La réponse complète se définit par la
normalisation de la moelle osseuse et la disparition du composant
monoclonal.
Les patients répondeurs atteignent une phase
d’indolence de la maladie, dite « phase de plateau », à des niveaux
divers de masse tumorale, pendant laquelle la poursuite des alkylants est inutile voire préjudiciable (accroissement du risque de
syndrome myélodysplasique secondaire).
La « phase de plateau »
correspond à une diminution de l’activité proliférante de la tumeur.
De durée variable, en moyenne 1 année pour la première phase de
plateau, elle est inévitablement suivie d’une rechute, justifiant la
reprise de la chimiothérapie. Une à trois rechutes séparent le plus
souvent le diagnostic du décès avec, à chaque reprise évolutive, des
réponses plus rares (chimiorésistance) et plus courtes, la dégradation
de l’état osseux et la multiplication des complications.
B - SURVIE :
Avec les drogues dont nous disposons, les réponses sont
inconstantes.
Sous traitement conventionnel, le taux de réponse au
traitement initial est d’environ 50 %, contre 80 % avec le traitement
intensif.
La réponse complète est rare avec le traitement standard
(moins de 5 %), plus fréquente avec le traitement intensif (30 à 50 %).
C’est là que réside la supériorité de l’intensification, car les patients
qui obtiennent une réponse complète ont une survie plus longue.

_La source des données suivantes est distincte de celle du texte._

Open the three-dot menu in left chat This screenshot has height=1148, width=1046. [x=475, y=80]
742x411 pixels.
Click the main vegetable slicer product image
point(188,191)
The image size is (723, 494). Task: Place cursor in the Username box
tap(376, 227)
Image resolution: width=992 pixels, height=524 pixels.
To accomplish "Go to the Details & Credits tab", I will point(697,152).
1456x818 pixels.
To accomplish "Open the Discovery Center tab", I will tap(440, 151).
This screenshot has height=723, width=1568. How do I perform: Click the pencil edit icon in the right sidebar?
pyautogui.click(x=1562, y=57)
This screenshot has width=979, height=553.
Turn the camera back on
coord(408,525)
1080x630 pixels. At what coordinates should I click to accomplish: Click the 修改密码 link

Le MM est une affection hétérogène, avec des survies allant de
quelques jours à plus de 10 ans (2 à 4 % des cas avec le traitement
conventionnel).
Dans les séries hospitalières, la médiane de survie
est d’environ 36 mois avec le traitement conventionnel et 60 mois
avec le traitement intensif.
En 2002, le myélome reste une maladie
presque toujours non curable.
Le terme de guérison peut être avancé
avec prudence chez de rares patients allogreffés.
Les traitements
intensifs avec autogreffe de CSP les plus récents, utilisés chez des
patients n’ayant pas de facteurs pronostiques défavorables,
pourraient permettre des survies très prolongées confinant peut-être
à la guérison.
Beaucoup d’espoir est mis dans les analogues du
thalidomide et les inhibiteurs du protéasome mais leur impact réel
sur l’avolution du MM n’est pas à ce jour connu.